Pero fotografiar es, antes que cualquier cosa, el arte de grabar la luz. Y en eso, Joaquín Sorolla y Bastida no conoció rival. Lo hizo todo más sencillo aquella tierra jubilosa –la de las flores, que reza el cantar–, tierra brillante, ungida por el sol y por brisas levantinas que ya saben a sal como huelen a pólvora o llevan prendido del aliento el dulce azahar. Un vergel mediterráneo para el que la paleta de Sorolla no fue sino natural caja de resonancia. De la punta de aquel pincel de bengala brotaban como por Deus ex machina tardes de olas y rumor de siesta, pieles de agosto salobre, risas de cascabel en la tarde, rostros azafranados de pasión y bronce; el puro blanco y el turquesa... Nadie como él pintó velas henchidas o persiguió con más ahínco la caprichosa estela de los cuerpos en el agua. Hallarlos y retratarlos en su fugacidad se convirtió en una obsesión casi narcisista que de hecho le llevó en más de una ocasión a zambullir el lienzo, como en El bote blanco (1905), donde conquista el inasible ámbito de lo sumergido. Más sencillo le resultó emular el caprichoso juego de sol y sombra que proyecta un emparrado sobre la lona de los aperos en Cosiendo una vela (1896), formidable ejercicio de dominio lumínico.

Aunque a veces era infiel a estos litorales con la plata de los aljibes andaluces y entonces remedaba con embeleso el susurro de sus fuentes, el espejo titilante de los estanques o el letargo mágico de sus tardes sin tiempo. La cal de aquellas paredes blanquísimas restallaba en el lienzo igual que el ánimo de sus gentes a las que gustaba retratar –casi con asombro foráneo– como un colorido borboteo de mantones, farolillos y brazos ensortijados. Conocemos también en Andalucía a un Sorolla más moderado en la ejecución. Esto no quiere decir que peque de academicismo –el encuadre de sus patios sigue desviándose, los planos se estrechan para crear espacios íntimos y las escenas de baile o pesca rezuman dinamismo– aunque sí le descubrimos más sereno y contemplativo aquí que bajo el sol del Turia.

Y es que en Valencia todo estaba sucediendo: tan pronto retrataba un señorial paseo vespertino como cazaba un fugaz flirteo en la orilla o daba crónica puntual de una dura jornada de pesca. A veces la chiquillería se colaba sin permiso en el plano (Niños en la playa, 1916), así que terminó por convertirla en tema recurrente en sus series.

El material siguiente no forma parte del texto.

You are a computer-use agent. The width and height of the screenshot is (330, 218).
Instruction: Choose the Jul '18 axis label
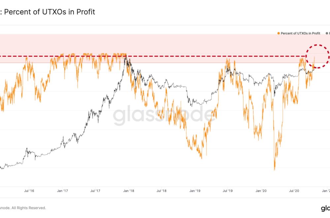pos(161,191)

Concentrados en el juego, correteando de aquí para allá, pendientes del hermano menor o chapoteando despreocupadamente en la hora del baño; aquellos niños inquietos que no había forma de pintar eran la expresión más sincera de la vida en tránsito.

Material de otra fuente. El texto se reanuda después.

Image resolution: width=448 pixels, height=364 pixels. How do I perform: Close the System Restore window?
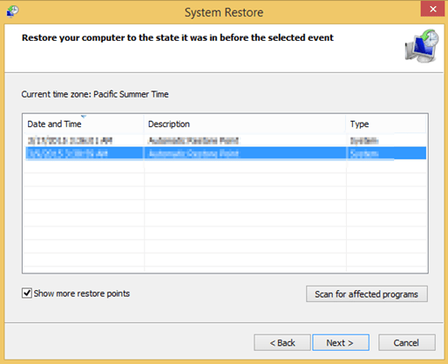pos(432,9)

Con todo, Sorolla no fue únicamente un cazador de instantáneas. En más de una ocasión su pintura estuvo al servicio de un hondo mensaje social. Como en la muy premiada (casi fotoperiodística) ¡Otra Margarita! (1892), en la que encajona en un vagón de tren a una madre infanticida; o en la también laureada y monumental ¡Triste Herencia!, donde el baño de unos huérfanos tullidos se nos presenta con crudeza noventayochista.

Obras como éstas granjearon a Sorolla un sólido prestigio internacional, especialmente en EEUU donde hizo carrera deslumbrando a Norteamérica con sus escenas de playa. Cuando hubo que hacer caja nunca faltó un encargo, con frecuencia un retrato, género en el que también sobresalió y con el que por sí solo habría pasado a los anales de la pintura. No escaseó, pues, el dinero. Tampoco el amor. Jamás la inspiración. Fue profeta en todas las tierras y a tiempo. Hoy sin embargo su obra recala por primera vez en un incomprensible segundo plano del que pugna por salir como luciérnaga del tarro. Urge rescatarla, bruñirla y ponerla en justa dimensión antes de que arribe la ola de la desmemoria o se pierda en la espuma de la posmodernidad.

 

Marian Viñas es licenciada en Comunicación Audiovisual y presentadora de la primera edición del informativo en 13TV.